Yeah. Worse yet, the actual set is slow because it involves parsing the string. So this is an O(N^2) algorithm with a decently big constant. I don't think we'll get much benefit here until we fix bug 240933. Then this might still be O(N^2), but we can check. I think it's worth keeping this separate from bug 190147 because of the increasing string length and profiling once bug 240933 is fixed.
Depends on: 240933
190147 does look nearly the same; guess I overlooked that in my search. Using a temporary JS var instead of textarea.value was the obvious workaround here, the script runs in a second or so now.
Depends on: 190147
How could this algorithm be anything other than O(n^2), without specializing how .value is stored/set in concatenations using, say, a pair of substrings to compose the whole, a la ropes[0]? (That could be a nice thing to do for Moz2, actually, depending how much freedom we have with the implementation.) JS already does something like this, hence why keeping it in a JS variable sped it up so much. 0. http://en.wikipedia.org/wiki/Rope_%28computer_science%29
> How could this algorithm be anything other than O(n^2) If resizing a string and appending another string to it is O(1) in string length.
Depends on: 511812
Justin, in your case we can improve speed by hiding textarea while updateing see bug 504784 comment 7
Justin, how does this look to you now that bug 240933 is fixed?

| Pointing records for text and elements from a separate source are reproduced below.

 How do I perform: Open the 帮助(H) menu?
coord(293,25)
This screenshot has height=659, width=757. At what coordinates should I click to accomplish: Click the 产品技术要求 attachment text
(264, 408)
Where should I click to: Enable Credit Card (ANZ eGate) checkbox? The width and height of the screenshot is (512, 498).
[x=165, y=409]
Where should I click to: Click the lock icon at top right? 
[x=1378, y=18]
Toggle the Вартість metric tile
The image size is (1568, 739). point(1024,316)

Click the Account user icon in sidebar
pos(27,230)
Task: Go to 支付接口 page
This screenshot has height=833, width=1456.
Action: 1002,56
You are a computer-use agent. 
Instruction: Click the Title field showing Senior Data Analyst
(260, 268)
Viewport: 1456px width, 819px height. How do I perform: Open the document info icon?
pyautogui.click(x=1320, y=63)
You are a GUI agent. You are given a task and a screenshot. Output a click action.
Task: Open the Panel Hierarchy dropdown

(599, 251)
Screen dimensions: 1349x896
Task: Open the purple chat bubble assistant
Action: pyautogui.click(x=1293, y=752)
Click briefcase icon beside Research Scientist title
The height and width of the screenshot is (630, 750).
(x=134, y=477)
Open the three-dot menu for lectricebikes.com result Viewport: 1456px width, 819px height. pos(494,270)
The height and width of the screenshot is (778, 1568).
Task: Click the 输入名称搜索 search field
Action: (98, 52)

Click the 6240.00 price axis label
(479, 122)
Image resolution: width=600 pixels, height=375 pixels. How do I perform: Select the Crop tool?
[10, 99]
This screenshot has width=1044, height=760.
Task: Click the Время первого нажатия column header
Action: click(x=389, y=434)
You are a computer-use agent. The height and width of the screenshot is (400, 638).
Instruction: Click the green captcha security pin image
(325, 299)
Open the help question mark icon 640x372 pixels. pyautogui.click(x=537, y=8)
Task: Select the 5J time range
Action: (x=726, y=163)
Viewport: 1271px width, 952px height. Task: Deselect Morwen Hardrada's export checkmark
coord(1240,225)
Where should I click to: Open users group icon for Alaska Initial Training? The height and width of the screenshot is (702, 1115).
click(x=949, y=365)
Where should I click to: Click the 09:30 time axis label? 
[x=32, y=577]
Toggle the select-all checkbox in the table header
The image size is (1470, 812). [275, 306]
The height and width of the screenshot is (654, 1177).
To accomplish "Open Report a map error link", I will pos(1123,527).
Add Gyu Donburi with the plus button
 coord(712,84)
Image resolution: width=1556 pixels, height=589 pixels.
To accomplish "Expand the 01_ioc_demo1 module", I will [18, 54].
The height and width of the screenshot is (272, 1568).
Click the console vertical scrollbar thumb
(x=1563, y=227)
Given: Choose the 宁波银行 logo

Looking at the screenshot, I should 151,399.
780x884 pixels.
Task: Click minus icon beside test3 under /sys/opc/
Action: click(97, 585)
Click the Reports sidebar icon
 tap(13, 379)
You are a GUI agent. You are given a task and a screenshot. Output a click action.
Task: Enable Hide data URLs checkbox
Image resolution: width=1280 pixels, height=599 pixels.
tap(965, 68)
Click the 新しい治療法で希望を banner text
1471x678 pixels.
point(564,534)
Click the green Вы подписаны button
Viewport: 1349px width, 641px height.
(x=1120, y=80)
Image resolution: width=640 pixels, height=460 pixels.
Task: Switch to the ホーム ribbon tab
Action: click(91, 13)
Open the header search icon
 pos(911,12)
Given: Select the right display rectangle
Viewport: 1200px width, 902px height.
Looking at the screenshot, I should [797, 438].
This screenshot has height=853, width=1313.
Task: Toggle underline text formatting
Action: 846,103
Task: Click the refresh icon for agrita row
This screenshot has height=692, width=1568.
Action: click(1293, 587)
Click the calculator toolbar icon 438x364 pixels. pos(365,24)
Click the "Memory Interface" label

Still beachballs for a couple seconds (with the confirm() commented out from the testcase). I _think_ that's better than it used to be, but I really don't remember, and we've done a wee bit of other perf work in the interim. Would have to profile to see what's still slow.
I profiled this. About 25% of the time is silly: since the image is in the document, image.width has to flush layout because in a document .width depends on layout, and that means flushing out all the style changes for the scrollbars(!) and the text reflow for all the text we have appended. Most of the rest is under the value setter, and looks a lot like the things we already analyzed in bug 190147.
(In reply to comment #11) > I profiled this. About 25% of the time is silly: since the image is in the > document, image.width has to flush layout because in a document .width depends > on layout Is that true if the image is not scaled?
We have to flush layout to determine whether it's scaled, no?
(In reply to comment #13) > We have to flush layout to determine whether it's scaled, no? Hmm, yes. I guess you're right... That's sad.
Most things involving layout flushes are. :(
I should note that image.naturalWidth does NOT need to flush, and does what you'd actually want here....
The other thing that might be somewhat interesting is making layout flushes indicate what we're really flushing, so we can skip reflow roots that can't affect the answer. We'd still need to flush all the style stuff, though.
This bug also affects Windows 7, not just Mac. So maybe "Platform: x86 Mac OS X " should be "Platform: x86 All".
Component: General → Editor
OS: Mac OS X → All
QA Contact: general → editor
Hardware: x86 → All

Bulk-downgrade of unassigned, >=3 years untouched DOM/Storage bug's priority.

If you have reason to believe this is wrong, please write a comment and ni :jstutte.